Laporan Akhir Tahun ICW 2020
Laporan tahunan ICW periode 2020 ini terbit dalam situasi pandemi COVID-19, di mana ancaman korupsi lebih besar dibandingkan saat kehidupan normal. Mengapa korupsi meningkat saat pandemi? Penjelasannya sederhana. Pemerintah menggelontorkan anggaran yang sangat besar, hampir mencapai Rp 700 triliun pada 2019 untuk menanggulangi pandemi dan dampaknya, namun hampir semua proses belanja dan penggunaan uangnya dilakukan secara darurat. Artinya, prosedur yang biasanya diterapkan untuk memastikan transparansi dan akuntabilitas sektor publik tidak berlaku pada situasi darurat karena prioritasnya adalah respon cepat atas situasi genting.
Pada saat yang sama, sistem antikorupsi yang relatif baik yang Indonesia pernah punya, yakni Komisi Pemberantasan Korupsi (KPK) telah dilemahkan melalui terbitnya UU No 19 Tahun 2019, sebagai revisi atas UU No 30 Tahun 2002. Hasil dari kebijakan revisi ini juga langsung dirasakan, karena skor Indeks Persepsi Korupsi (IPK) Indonesia 2020 anjlok drastis, menjadi hanya 37, dari 40 pada tahun lalu. Sedangkan penguatan berbagai unit pengawas dan pendeteksi korupsi di sektor publik tidak kunjung dilakukan sehingga menimbulkan kekhawatiran akan terjadinya korupsi yang lebih gawat.

* [Tugas yang Dikerjakan]:
(a) Menurut laporan ICW, berapa skor Indeks Persepsi Korupsi Indonesia pada 2020, dan berapa skor tahun sebelumnya?
(b) Lanjutkan laporan ICW tentang korupsi di masa pandemi, dimulai setelah kalimat terakhirnya.

* [Data terekam]:
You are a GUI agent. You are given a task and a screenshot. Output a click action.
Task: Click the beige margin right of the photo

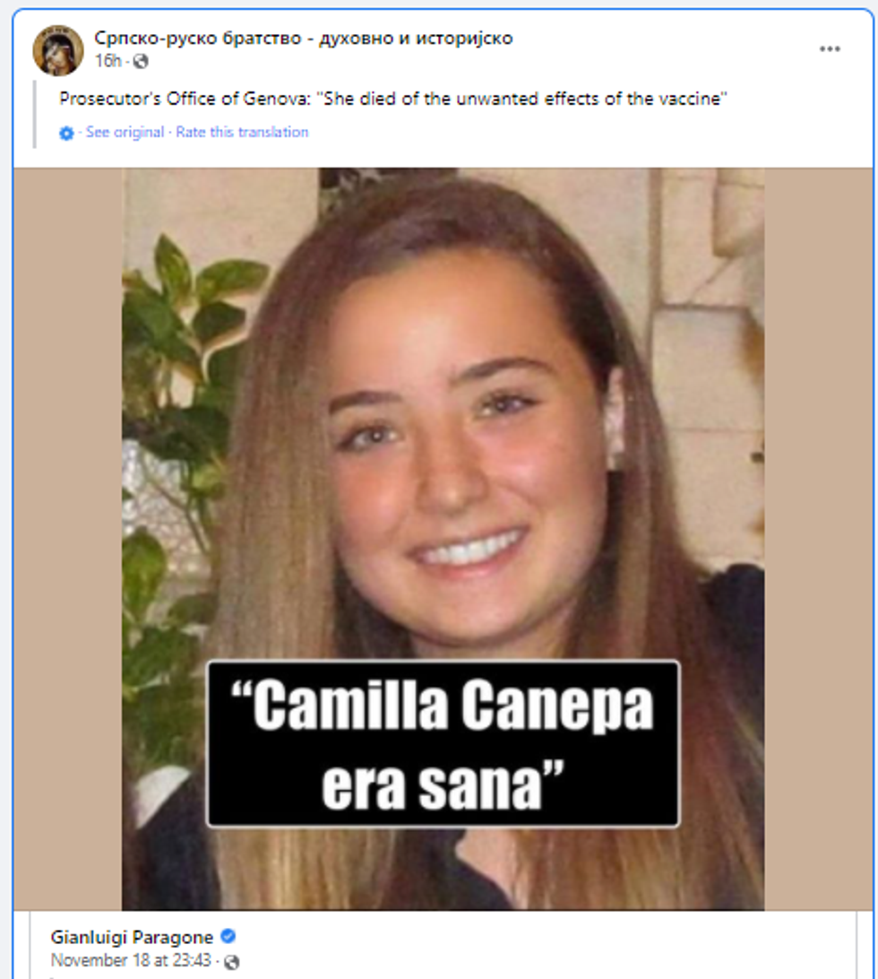pos(818,538)
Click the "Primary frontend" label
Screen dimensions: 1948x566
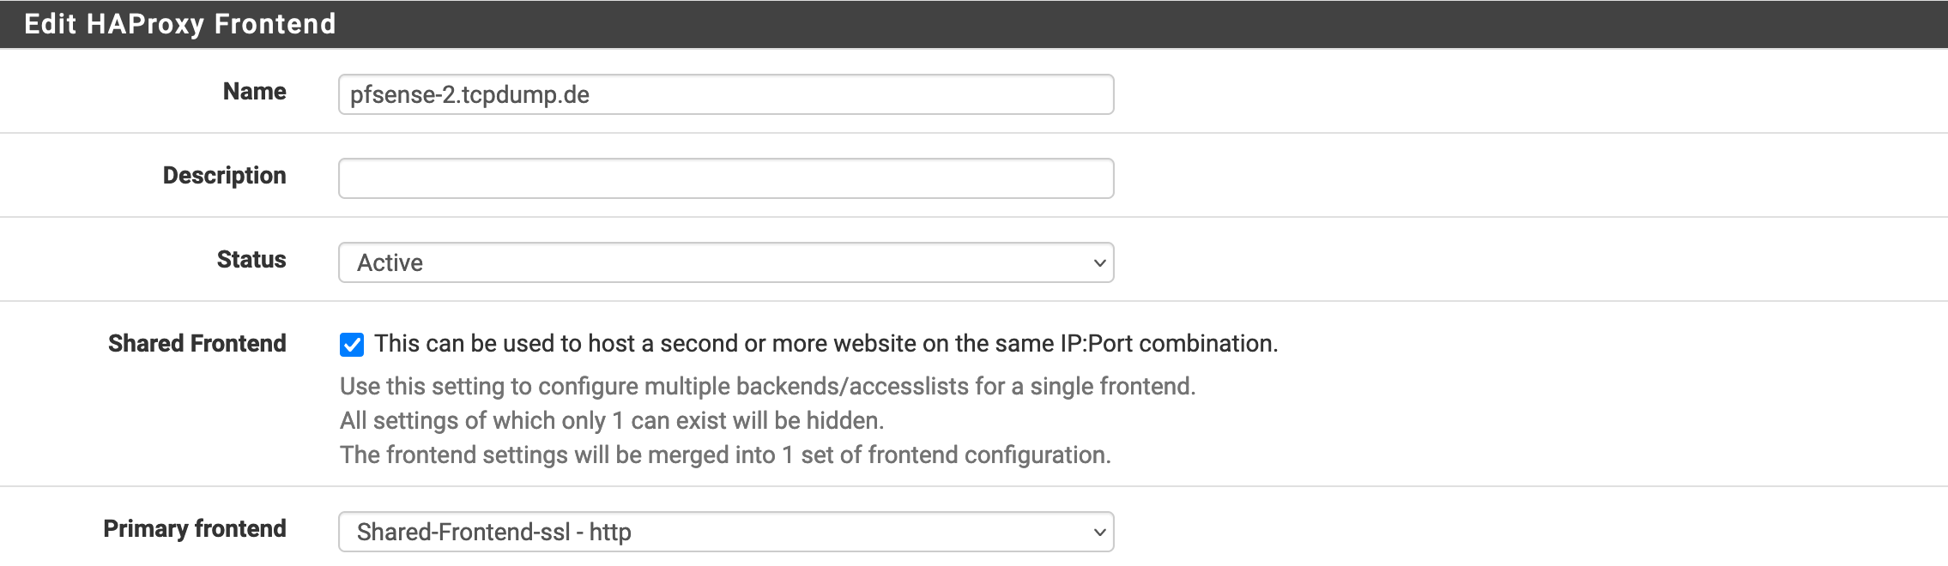[x=194, y=529]
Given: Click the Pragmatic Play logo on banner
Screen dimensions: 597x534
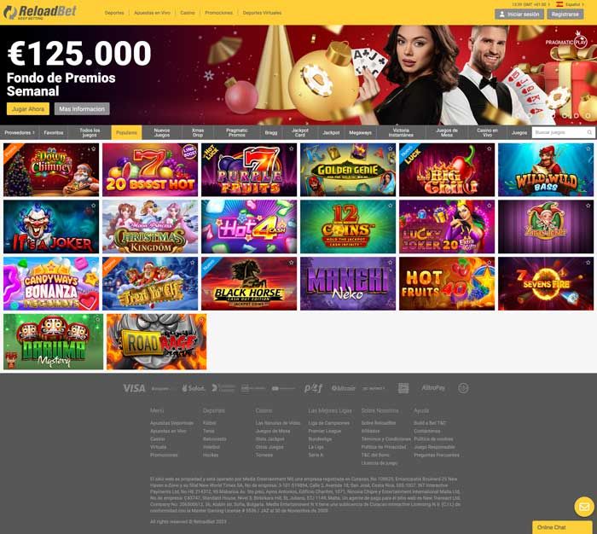Looking at the screenshot, I should click(566, 42).
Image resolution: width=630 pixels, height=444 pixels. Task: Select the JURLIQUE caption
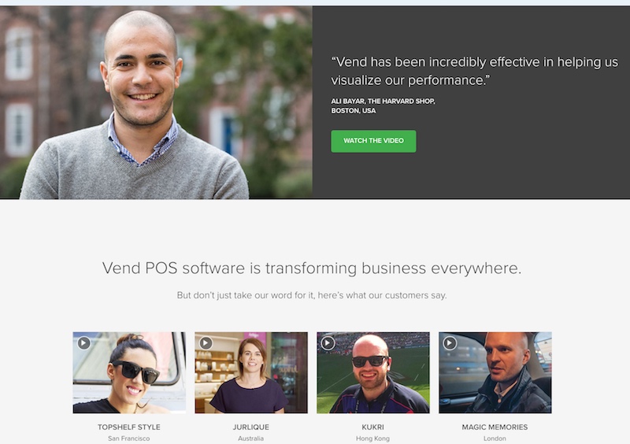(251, 427)
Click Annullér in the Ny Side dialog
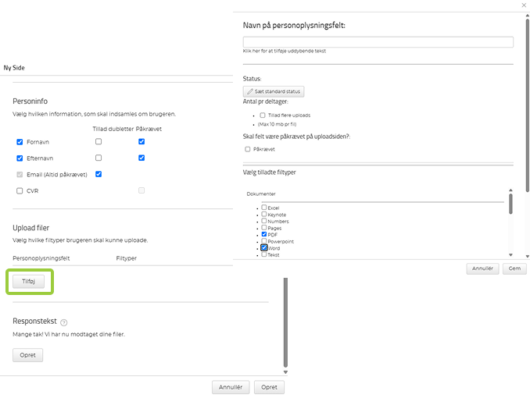 (x=231, y=386)
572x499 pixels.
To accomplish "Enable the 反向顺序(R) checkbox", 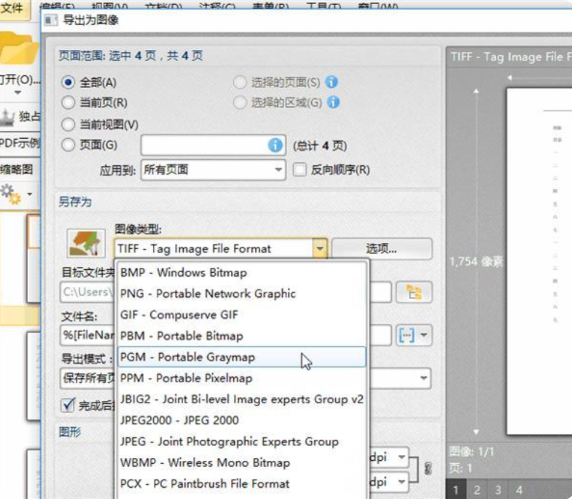I will (x=300, y=170).
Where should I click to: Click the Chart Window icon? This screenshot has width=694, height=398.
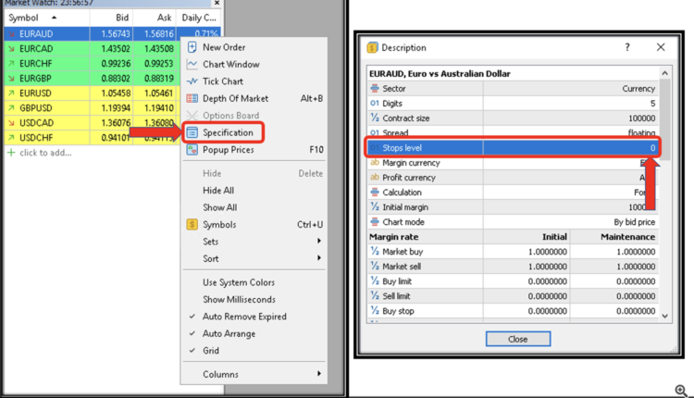point(192,65)
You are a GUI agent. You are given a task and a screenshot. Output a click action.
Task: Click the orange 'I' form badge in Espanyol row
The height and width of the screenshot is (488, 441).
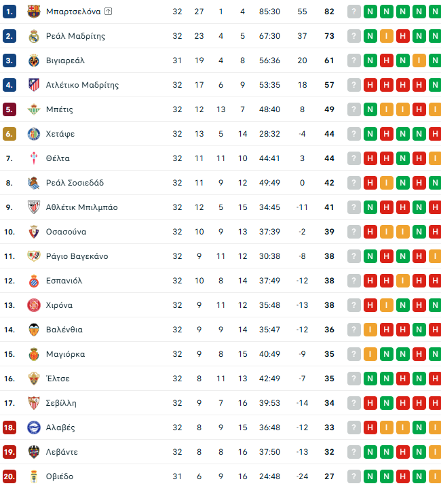pos(402,281)
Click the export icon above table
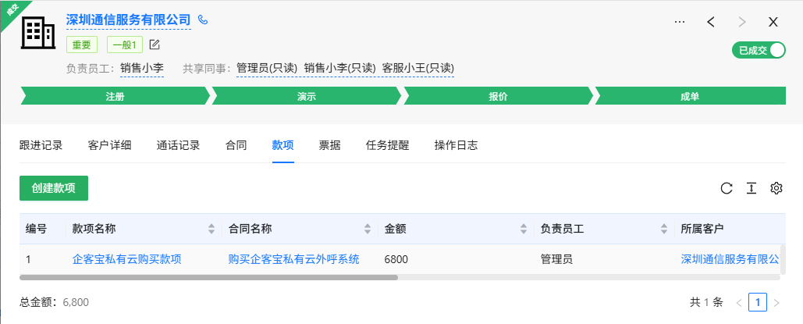This screenshot has width=803, height=324. [x=751, y=188]
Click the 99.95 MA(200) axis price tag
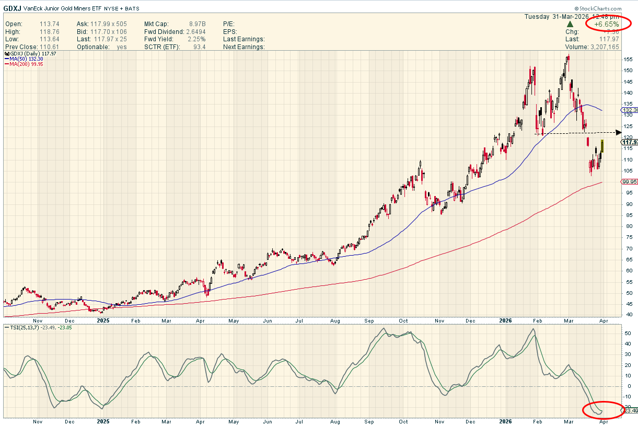The width and height of the screenshot is (638, 425). pyautogui.click(x=629, y=182)
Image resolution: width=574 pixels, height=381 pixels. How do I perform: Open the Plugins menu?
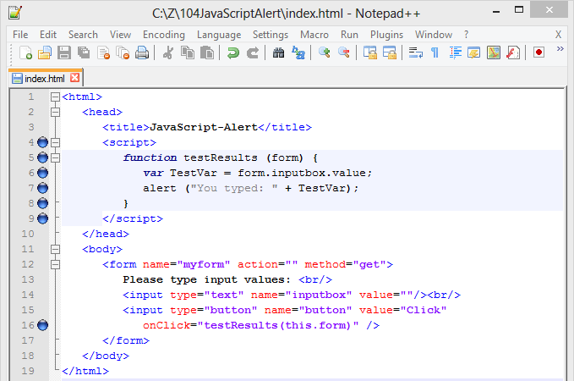[385, 35]
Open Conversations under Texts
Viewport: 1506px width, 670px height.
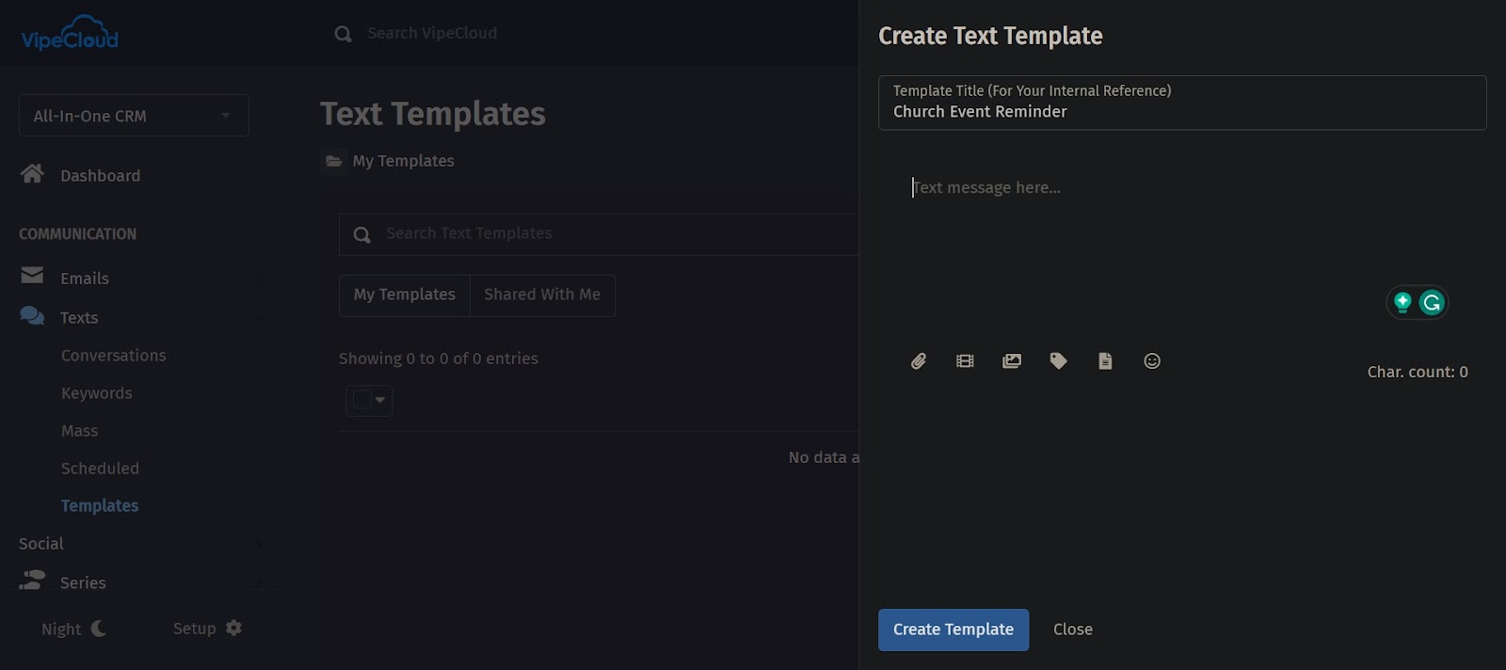[x=113, y=356]
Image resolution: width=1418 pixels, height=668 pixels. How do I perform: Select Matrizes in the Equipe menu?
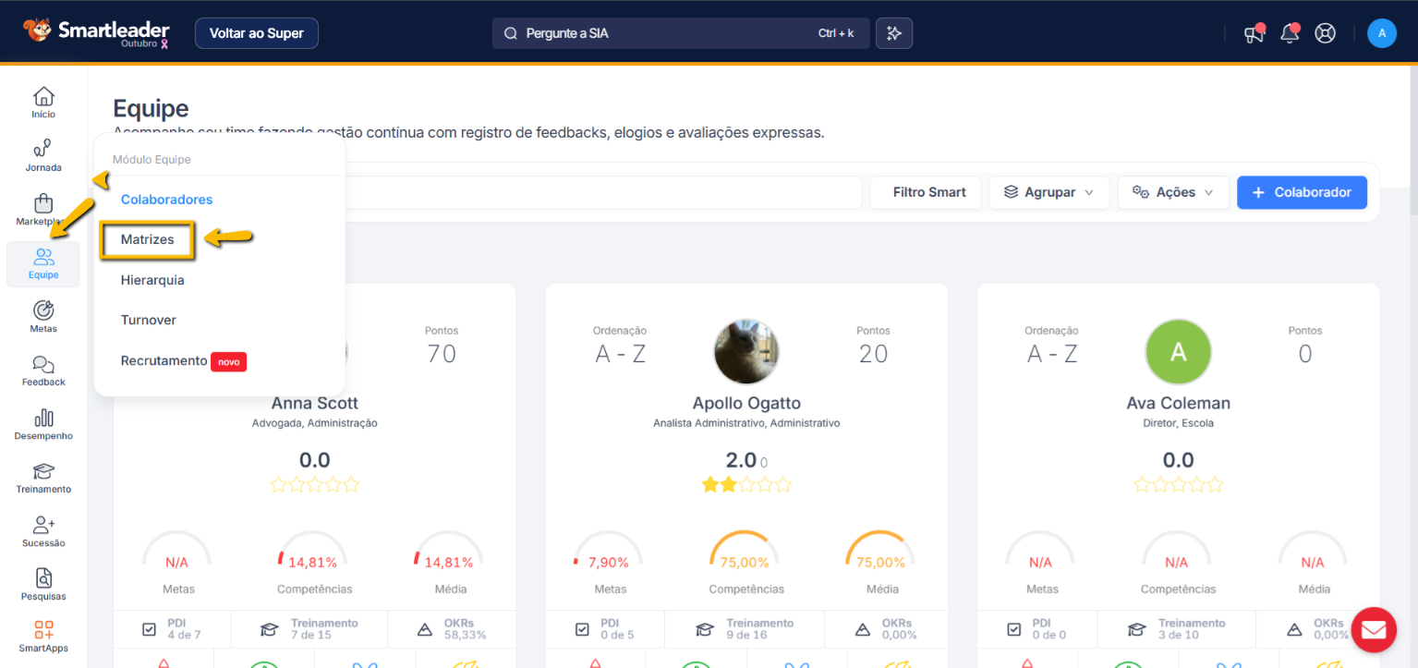pos(148,239)
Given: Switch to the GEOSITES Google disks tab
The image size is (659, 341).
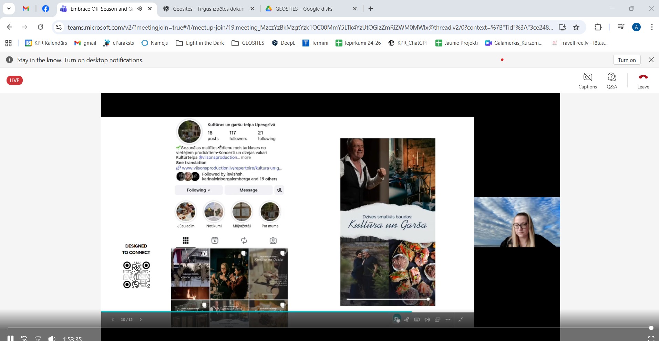Looking at the screenshot, I should (x=303, y=9).
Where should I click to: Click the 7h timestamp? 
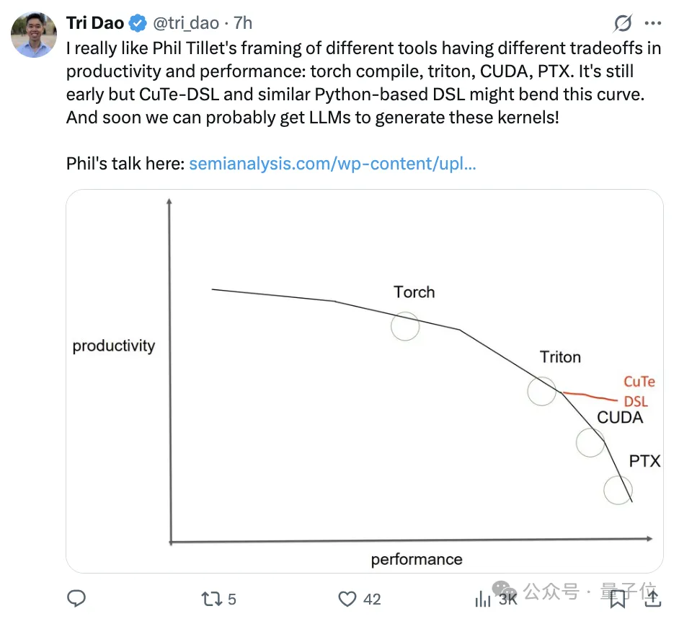[x=244, y=24]
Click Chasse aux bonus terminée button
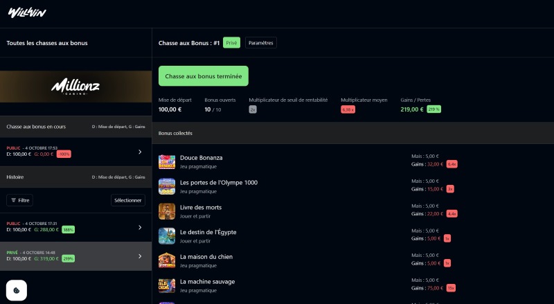Screen dimensions: 554x304 pos(203,76)
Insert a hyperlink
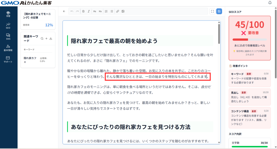Screen dimensions: 277x149 pyautogui.click(x=117, y=11)
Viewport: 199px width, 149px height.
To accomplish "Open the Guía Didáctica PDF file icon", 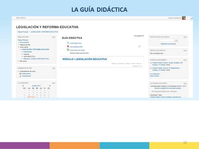I will (68, 46).
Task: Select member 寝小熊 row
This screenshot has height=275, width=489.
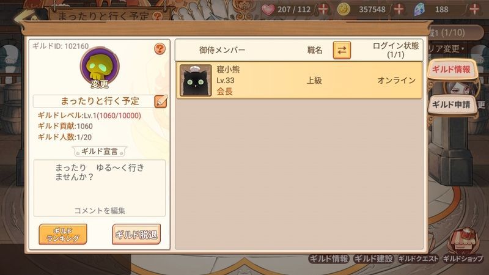Action: point(299,80)
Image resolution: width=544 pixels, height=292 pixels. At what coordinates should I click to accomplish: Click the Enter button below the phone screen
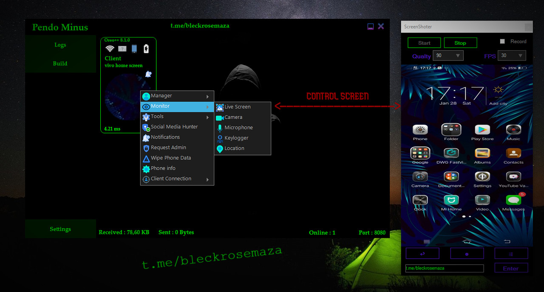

* [Jawaban Latihan]:
(a) Skor IPK Indonesia 2020 hanya 37, turun dari 40 pada tahun sebelumnya.

(b)
Fungsi pengawasan sosial dalam konteks pandemi - yang selama ini dilakukan oleh masyarakat sipil dan jurnalis- menjadi sangat terbatas, terutama karena aktivitas lapangan tidak dapat dilakukan secara bebas. Berbagai mobilitas fisik dibatasi oleh regulasi untuk mencegah penyebaran COVID-19 sehingga kerja-kerja pengawasan masyarakat sipil lebih banyak mengandalkan sarana teknologi informasi dan internet. Sementara tekanan melalui sarana kriminalisasi menggunakan UU ITE kerap menjerat para aktivis maupun jurnalis dan kian meminggirkan fungsi kontrol sosial.
Kami di ICW juga merasakan dampaknya. Dengan bergantung pada internet, kerja pengawasan publik lebih sulit dilakukan. Hal ini karena tidak cukup informasi publik tersedia di berbagai sumber resmi pemerintah, bahkan data berbagai pengadaan penting untuk penanganan pandemi COVID-19 sangat tidak memadai. Terbatasnya saluran komunikasi membuat respon Pemerintah atas pertanyaan dan permintaan klarifikasi juga menjadi sangat lamban, seolah memanfaatkan situasi untuk menjauh dari pertanggungjawaban publik. Kerja pengawasan belanja penanggulangan pandemi COVID-19 oleh ICW dan sepuluh jaringan kerja di berbagai daerah berhadapan dengan masalah ini, karena nyaris tidak ada badan pemerintahan yang menyediakan informasi publik yang memadai.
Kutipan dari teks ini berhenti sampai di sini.